Cette solution, garante de l'égalité de traitement des ressortissants des Etats membres dans une matière où prédominent les intérêts familiaux, est remarquable sur un autre plan. Elle écarte le principe retenu en matière d'impôt sur le revenu, sauf exception, selon lequel les résidents et les non-résidents d'un Etat se trouvent dans des situations différentes, et peuvent être soumis à des régimes fiscaux distincts, défavorables pour ces derniers. En effet, au regard d'une succession ou d'une donation, le critère de distinction fondé sur l'Etat de résidence du défunt, des donataires ou des héritiers, ou encore sur celui de la localisation de l'immeuble transmis, n'est pas constitutif d'une différence de situation objective justifiant une taxation aggravée lorsque la mutation est imposable dans l'Etat considéré et que le non-résident se trouve dans la même situation que le résident au regard de la mutation en cause (point 77).
La cour a censuré la violation de la libre circulation des capitaux, indépendamment du point de savoir si les communautés autonomes ont usé ou non de la faculté prévue par la législation de l'Etat espagnol (point 66).
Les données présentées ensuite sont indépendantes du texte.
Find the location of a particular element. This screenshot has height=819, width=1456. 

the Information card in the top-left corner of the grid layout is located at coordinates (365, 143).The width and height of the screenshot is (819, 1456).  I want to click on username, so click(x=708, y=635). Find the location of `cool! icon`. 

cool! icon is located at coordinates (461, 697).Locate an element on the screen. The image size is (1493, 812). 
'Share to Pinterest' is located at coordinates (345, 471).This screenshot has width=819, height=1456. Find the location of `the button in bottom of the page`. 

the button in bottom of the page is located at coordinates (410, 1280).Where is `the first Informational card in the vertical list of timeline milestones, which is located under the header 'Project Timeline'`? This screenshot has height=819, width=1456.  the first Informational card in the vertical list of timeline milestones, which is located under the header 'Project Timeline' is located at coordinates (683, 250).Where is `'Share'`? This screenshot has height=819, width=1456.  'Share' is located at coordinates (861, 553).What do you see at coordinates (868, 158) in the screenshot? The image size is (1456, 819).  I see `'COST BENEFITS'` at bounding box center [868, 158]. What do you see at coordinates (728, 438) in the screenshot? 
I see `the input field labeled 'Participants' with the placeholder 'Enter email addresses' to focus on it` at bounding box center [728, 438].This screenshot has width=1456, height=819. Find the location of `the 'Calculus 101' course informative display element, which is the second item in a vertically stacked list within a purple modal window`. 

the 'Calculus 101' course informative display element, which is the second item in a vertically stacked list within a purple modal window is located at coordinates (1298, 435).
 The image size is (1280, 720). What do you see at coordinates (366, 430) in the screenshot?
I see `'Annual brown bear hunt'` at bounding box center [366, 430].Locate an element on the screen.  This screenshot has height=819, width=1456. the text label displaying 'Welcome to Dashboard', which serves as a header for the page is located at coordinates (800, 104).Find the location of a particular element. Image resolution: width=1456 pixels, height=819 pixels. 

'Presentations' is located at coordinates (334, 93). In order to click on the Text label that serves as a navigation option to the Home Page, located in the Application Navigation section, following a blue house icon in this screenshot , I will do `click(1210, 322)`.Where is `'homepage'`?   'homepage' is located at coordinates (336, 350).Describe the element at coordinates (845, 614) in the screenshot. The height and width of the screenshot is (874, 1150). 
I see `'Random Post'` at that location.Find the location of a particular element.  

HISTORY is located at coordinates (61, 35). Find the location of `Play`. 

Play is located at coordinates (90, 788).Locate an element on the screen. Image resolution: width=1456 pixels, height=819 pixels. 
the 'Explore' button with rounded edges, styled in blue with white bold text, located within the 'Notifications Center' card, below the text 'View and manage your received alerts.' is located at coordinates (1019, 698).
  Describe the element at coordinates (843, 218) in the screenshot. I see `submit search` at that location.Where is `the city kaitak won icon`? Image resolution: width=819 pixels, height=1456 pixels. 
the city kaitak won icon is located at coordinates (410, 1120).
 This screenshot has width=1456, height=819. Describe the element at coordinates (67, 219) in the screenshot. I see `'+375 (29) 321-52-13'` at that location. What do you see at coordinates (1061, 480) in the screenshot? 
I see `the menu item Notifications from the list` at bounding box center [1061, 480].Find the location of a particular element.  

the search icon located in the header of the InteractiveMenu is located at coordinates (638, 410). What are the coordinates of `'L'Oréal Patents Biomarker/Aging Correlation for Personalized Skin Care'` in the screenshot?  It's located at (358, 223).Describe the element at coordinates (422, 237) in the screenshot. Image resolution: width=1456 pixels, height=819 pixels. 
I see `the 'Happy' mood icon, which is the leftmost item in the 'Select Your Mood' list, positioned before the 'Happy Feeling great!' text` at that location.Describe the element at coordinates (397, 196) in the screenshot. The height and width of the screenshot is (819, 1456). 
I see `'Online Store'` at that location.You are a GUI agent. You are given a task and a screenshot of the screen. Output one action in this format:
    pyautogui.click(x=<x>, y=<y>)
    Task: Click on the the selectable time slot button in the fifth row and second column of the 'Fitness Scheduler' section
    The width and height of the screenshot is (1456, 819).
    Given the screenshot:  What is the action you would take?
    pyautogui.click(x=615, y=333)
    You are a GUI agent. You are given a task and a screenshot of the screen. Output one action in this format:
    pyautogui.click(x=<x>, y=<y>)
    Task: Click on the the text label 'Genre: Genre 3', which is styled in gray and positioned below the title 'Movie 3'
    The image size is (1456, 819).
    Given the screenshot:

En effet, et conformément à sa jurisprudence stricte en la matière, la législation est inconventionnelle dans la mesure où elle est de nature à dissuader les non-résidents de réaliser des investissements dans un Etat membre, ou de maintenir de tels investissements (point 67, v. CJUE 15 septembre 2011 Halley n°132/10, RJF 12/2011 n°1403).
Ce raisonnement fondé sur l'identité de situation des résidents et des non-résidents au regard d'une grande liberté ne saurait être tenu en échec par la formulation très générale de l'article 65 – I- sous a) du TFUE). Si cette disposition reconnait que l'article 63 ne porte pas atteinte au droit qu'ont les Etats membre d'appliquer les dispositions pertinentes de leur législation fiscale qui établissent une distinction entre les contribuables qui ne se trouvent pas dans la même situation en ce qui concerne leur résidence ou le lieu où leurs capitaux sont investis, c'est à l'évidence à condition qu'il n'en résulte aucune discrimination arbitraire ou déguisée au regard de la liberté de circulation des capitaux et des paiements définie à l'article 63 TFUE, et à condition que la différence de traitement soit proportionnée à l'objectif poursuivi (points 70 à 73).
Enfin, et suivant l'opinion de la Commission, la cour a jugé que ce type de contentieux ne vise nullement à contester la répartition des compétences entre l'Etat membre concerné et les communautés autonomes, et plus particulièrement la compétence attribuée à ces dernières en matière de fiscalité sur les donations et les successions (point 62). Seule était en litige la législation étatique autorisant des traitements différents entre résidents et non-résidents en fonction de leur résidence, alors qu'ils se trouvent dans une situation comparable (point 66).